----- Data for analysis
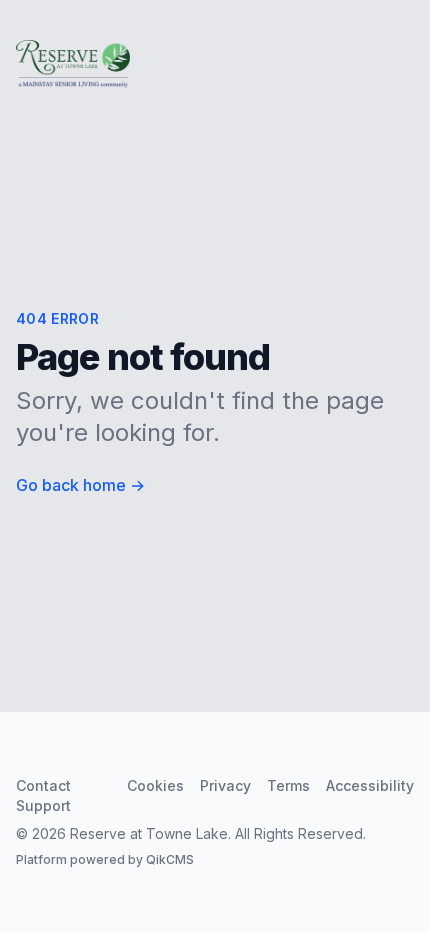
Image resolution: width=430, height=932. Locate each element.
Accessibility (370, 785)
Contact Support (43, 795)
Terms (288, 785)
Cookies (155, 785)
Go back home (80, 485)
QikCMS (170, 859)
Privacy (225, 785)
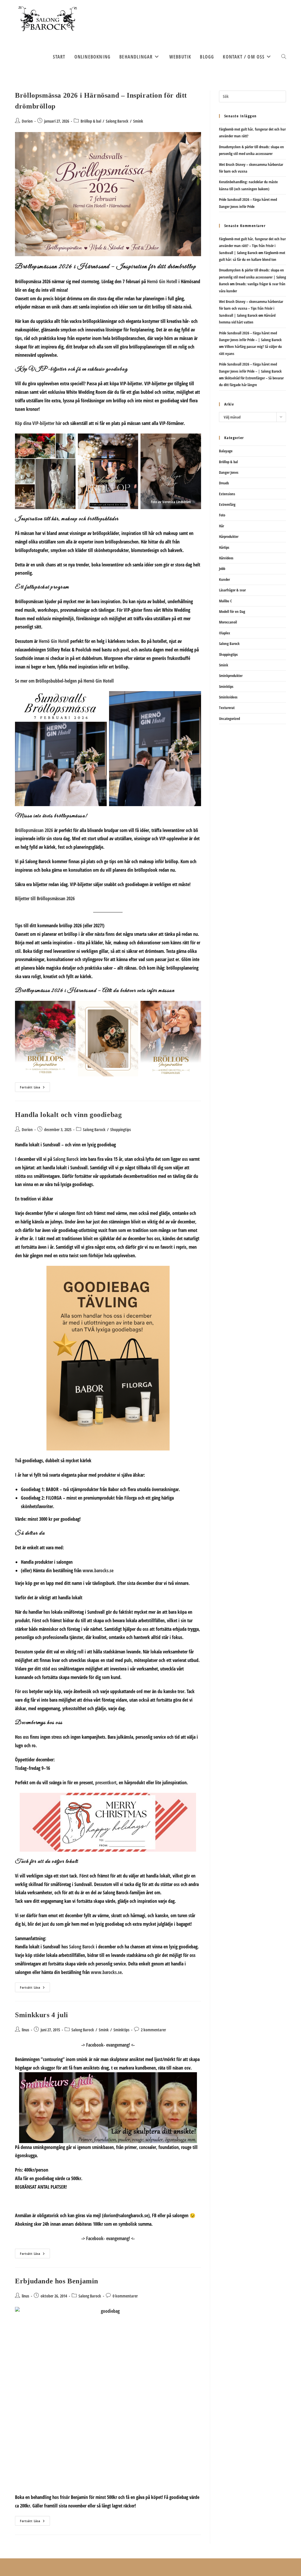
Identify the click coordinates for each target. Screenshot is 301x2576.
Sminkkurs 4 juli (41, 2015)
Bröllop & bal (91, 121)
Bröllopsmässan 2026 (34, 830)
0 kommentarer (125, 2296)
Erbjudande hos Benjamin (56, 2281)
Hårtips (224, 547)
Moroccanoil (228, 622)
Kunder (224, 579)
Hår (221, 525)
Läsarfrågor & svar (232, 590)
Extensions (227, 493)
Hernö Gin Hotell (162, 281)
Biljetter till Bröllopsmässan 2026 (45, 898)
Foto (222, 515)
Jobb (222, 568)
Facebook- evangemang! (108, 2045)
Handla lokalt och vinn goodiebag (68, 1114)
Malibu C (225, 600)
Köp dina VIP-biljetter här (38, 423)
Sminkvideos (228, 697)
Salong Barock (117, 121)
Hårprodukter (228, 536)
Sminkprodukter (231, 675)
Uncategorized (229, 718)
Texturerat (227, 707)
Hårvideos (226, 558)
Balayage (226, 450)
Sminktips (121, 2030)
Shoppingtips (120, 1129)
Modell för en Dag (232, 611)
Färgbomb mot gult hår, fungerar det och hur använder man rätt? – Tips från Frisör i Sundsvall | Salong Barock (252, 245)
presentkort (105, 1782)
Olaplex (224, 633)
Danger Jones (228, 472)
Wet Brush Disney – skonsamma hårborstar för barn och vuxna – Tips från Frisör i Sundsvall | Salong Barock (251, 308)
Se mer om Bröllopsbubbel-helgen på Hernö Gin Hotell (64, 681)
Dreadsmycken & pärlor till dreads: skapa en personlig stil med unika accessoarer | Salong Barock (252, 276)
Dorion (27, 121)
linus (25, 2030)
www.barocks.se (98, 1570)
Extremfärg (227, 504)
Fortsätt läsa (35, 1088)
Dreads (224, 483)
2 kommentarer (153, 2030)
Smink (138, 121)
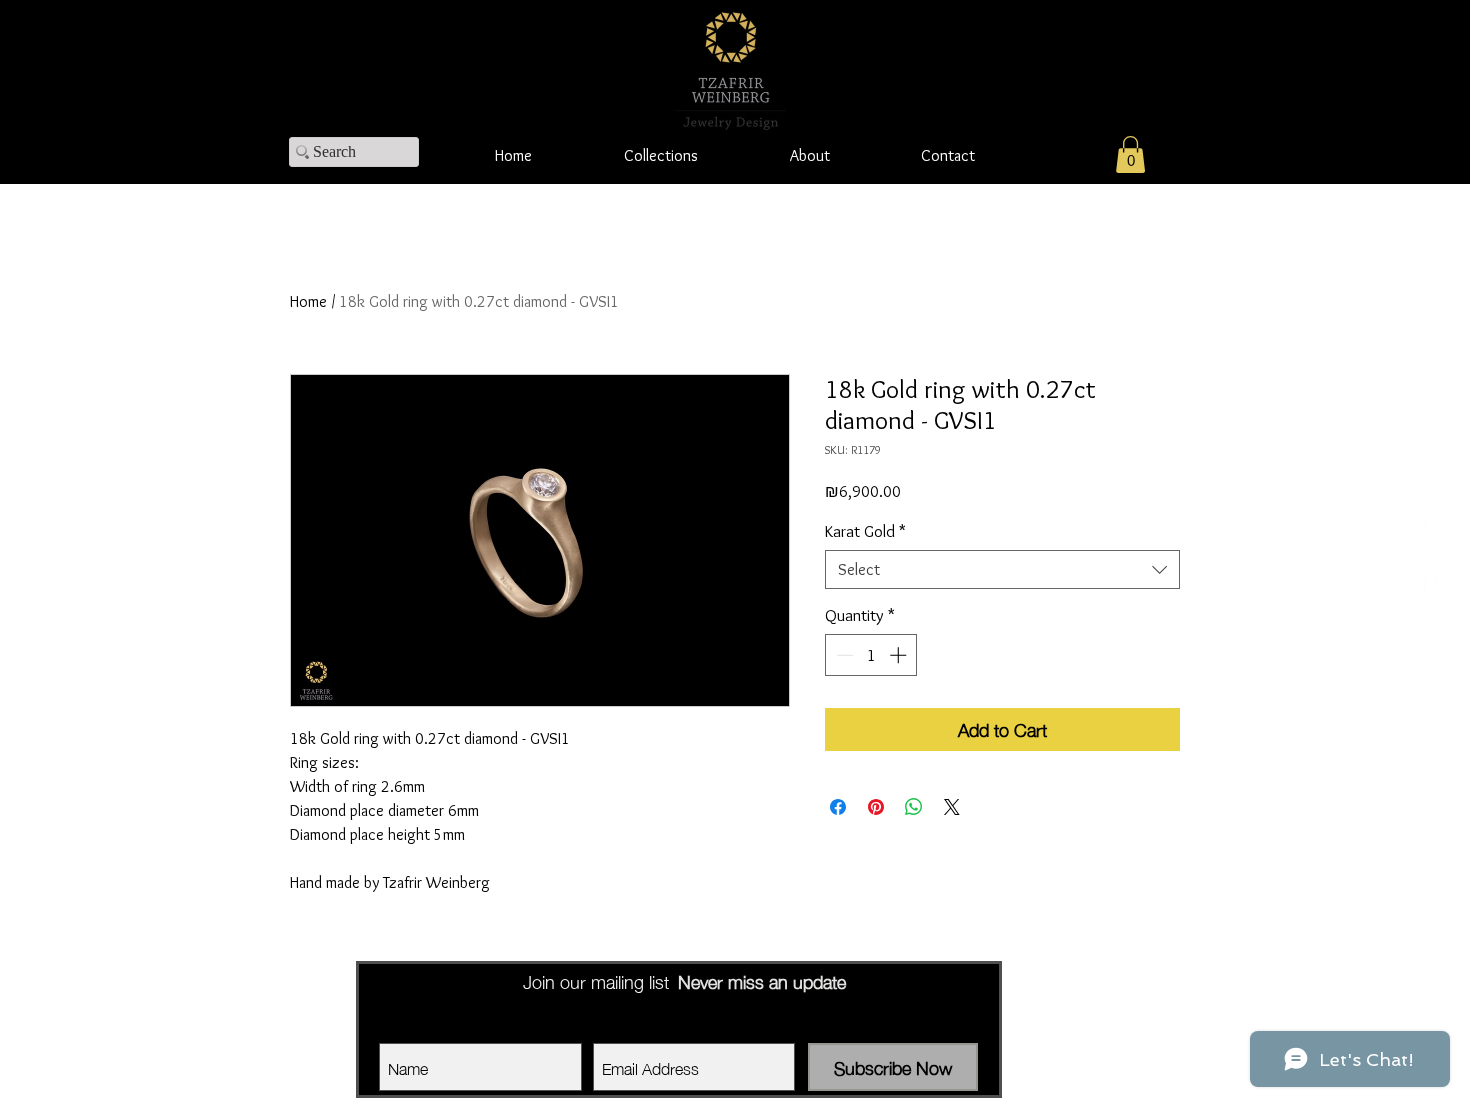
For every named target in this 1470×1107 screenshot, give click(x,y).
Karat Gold (865, 531)
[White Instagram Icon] (1427, 529)
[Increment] (900, 655)
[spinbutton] (871, 655)
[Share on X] (952, 807)
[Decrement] (843, 655)
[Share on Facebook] (838, 807)
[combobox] (1002, 569)
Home (308, 301)
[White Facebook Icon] (1427, 578)
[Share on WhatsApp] (914, 807)
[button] (1130, 154)
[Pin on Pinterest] (876, 807)
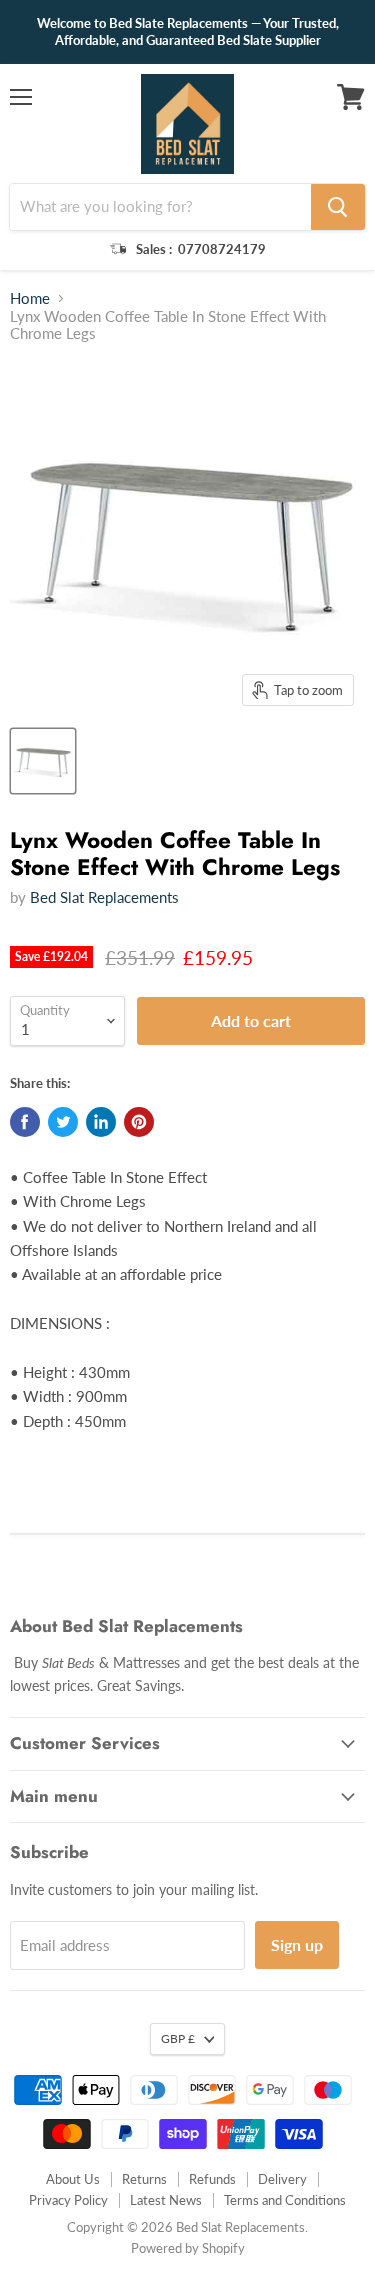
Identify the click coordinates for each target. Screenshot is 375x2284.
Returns (144, 2179)
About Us (73, 2179)
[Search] (338, 207)
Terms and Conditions (285, 2200)
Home (30, 298)
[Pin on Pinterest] (139, 1122)
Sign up (297, 1944)
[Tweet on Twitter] (63, 1122)
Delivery (282, 2179)
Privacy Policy (68, 2200)
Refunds (212, 2179)
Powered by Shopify (188, 2248)
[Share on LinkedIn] (101, 1122)
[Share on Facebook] (25, 1122)
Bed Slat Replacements (104, 897)
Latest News (166, 2200)
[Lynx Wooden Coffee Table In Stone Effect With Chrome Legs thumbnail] (43, 761)
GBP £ (178, 2038)
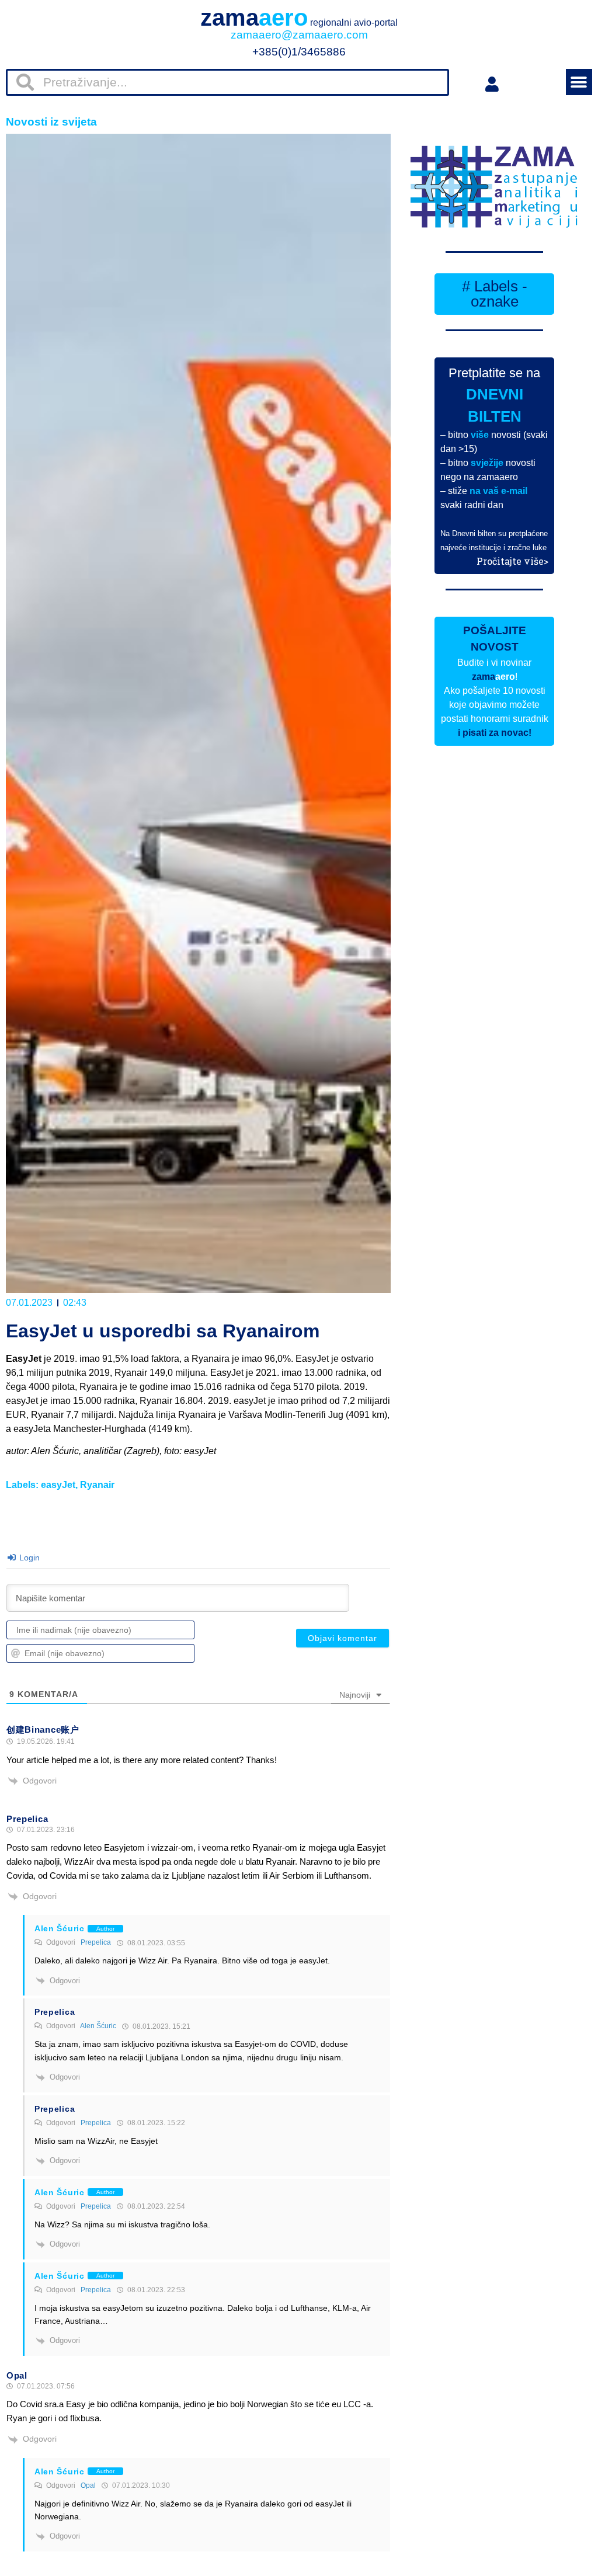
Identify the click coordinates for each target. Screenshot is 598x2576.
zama (299, 17)
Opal (88, 2485)
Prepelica (96, 1942)
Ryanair (97, 1485)
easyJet (58, 1485)
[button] (579, 82)
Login (28, 1557)
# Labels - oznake (494, 294)
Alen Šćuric (98, 2026)
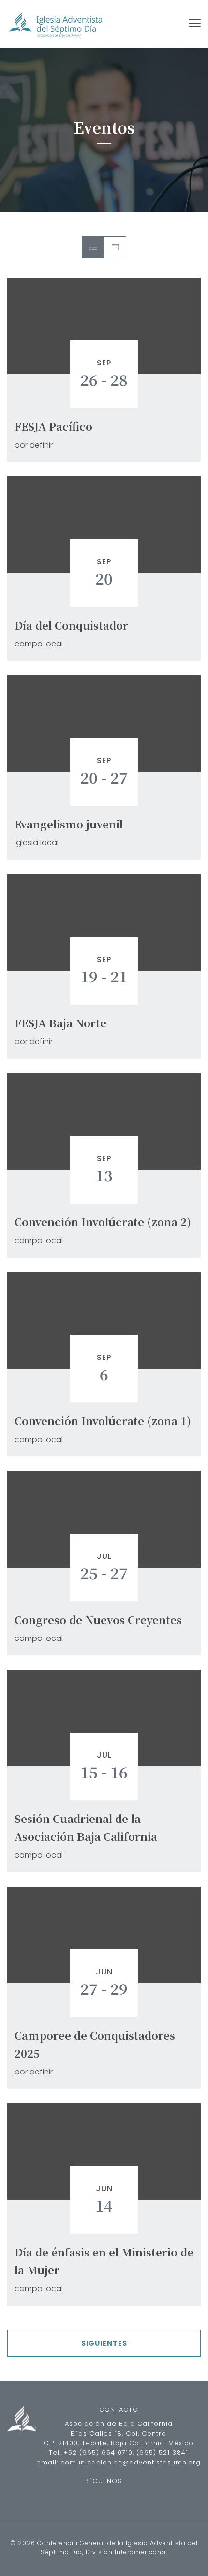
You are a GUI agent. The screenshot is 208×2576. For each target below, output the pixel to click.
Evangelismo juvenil (69, 823)
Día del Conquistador (71, 624)
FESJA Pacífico (53, 426)
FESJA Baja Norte (60, 1022)
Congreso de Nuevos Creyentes (98, 1619)
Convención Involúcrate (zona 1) (103, 1420)
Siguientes (104, 2343)
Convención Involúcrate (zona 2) (103, 1221)
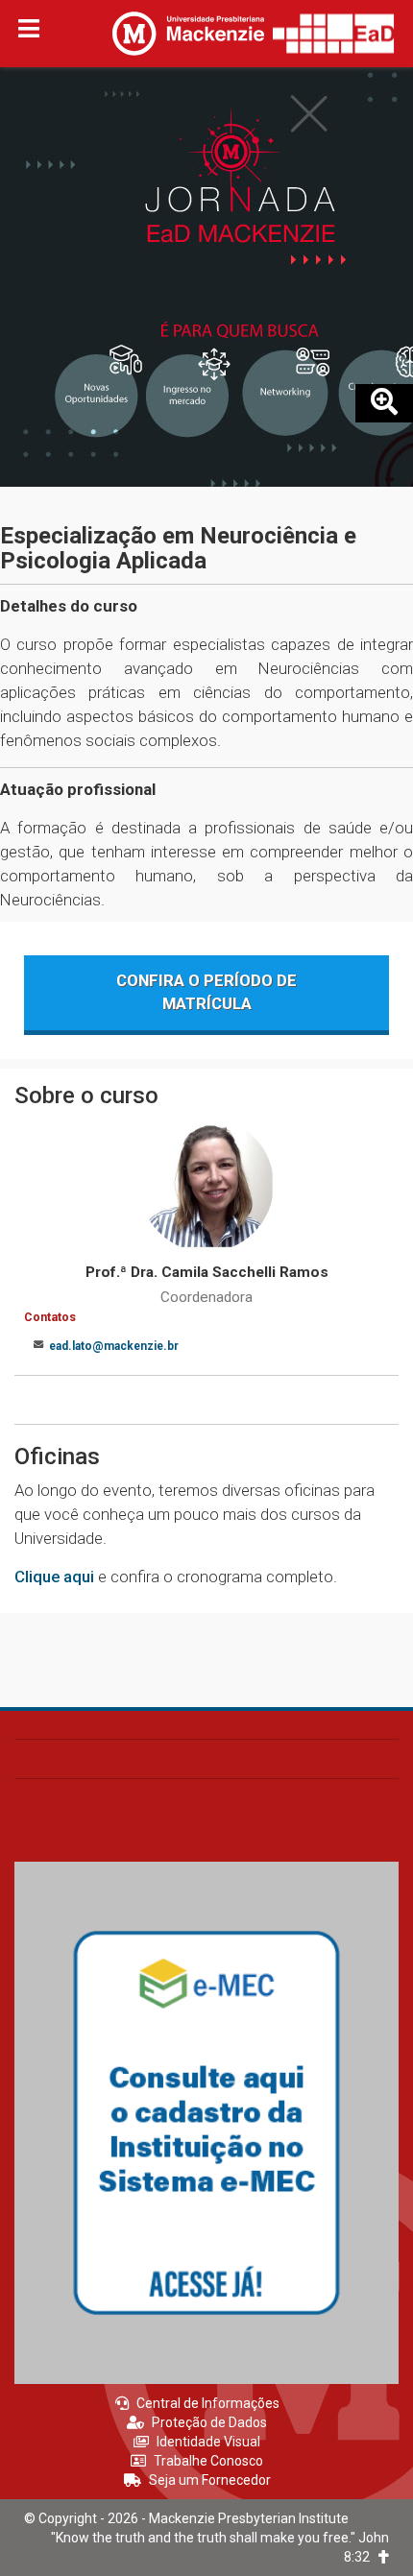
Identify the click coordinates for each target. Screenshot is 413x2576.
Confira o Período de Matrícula (206, 992)
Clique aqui (54, 1576)
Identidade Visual (208, 2441)
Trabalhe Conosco (208, 2460)
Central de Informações (207, 2403)
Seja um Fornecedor (210, 2480)
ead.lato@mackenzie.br (114, 1346)
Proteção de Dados (209, 2422)
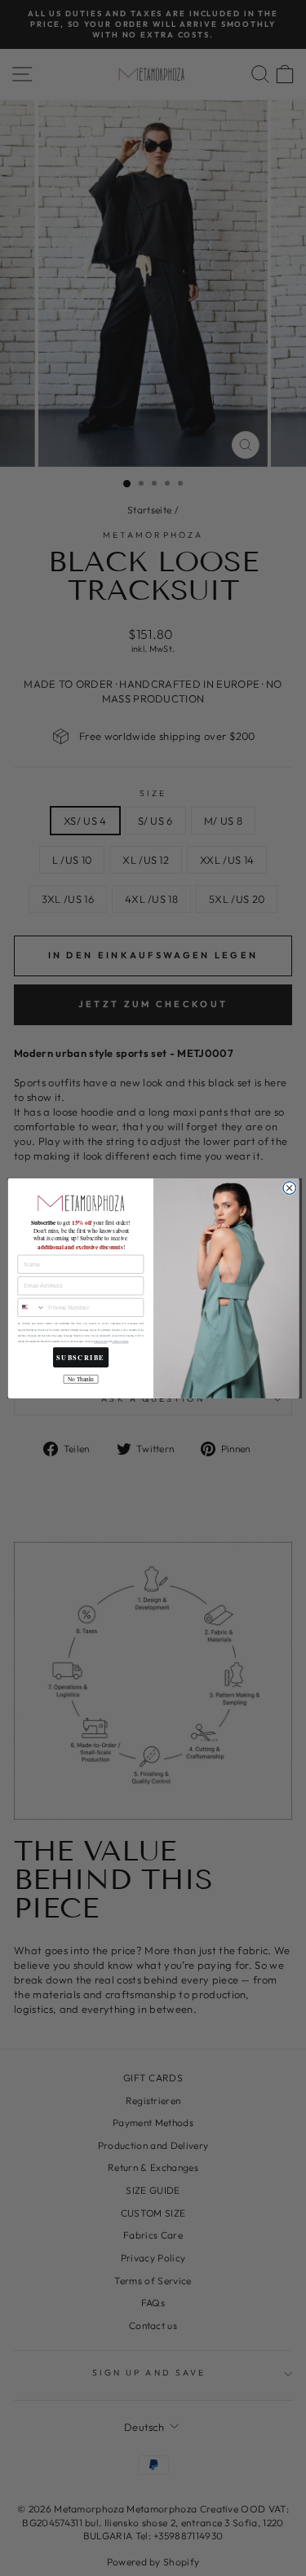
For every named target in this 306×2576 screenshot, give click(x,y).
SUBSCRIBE (80, 1357)
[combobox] (30, 1307)
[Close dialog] (288, 1187)
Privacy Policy (99, 1342)
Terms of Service (120, 1342)
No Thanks (80, 1379)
----------
• _Problem to solve_: Take every line from the records above that has the word "each" and copy it.

• _Response to the task_:
Image resolution: width=430, height=932. Locate each element.
Identify the click coordinates for each target. Screenshot is 301x2576.
Identify the click coordinates for each target. Screenshot is 375x2284.
Identify the click coordinates for each target. Screenshot is 598x2576.
You are a GUI agent. The screenshot is 208×2576. For each target below, output the pixel to click.
Identify the click coordinates for each target. Screenshot is 413x2576.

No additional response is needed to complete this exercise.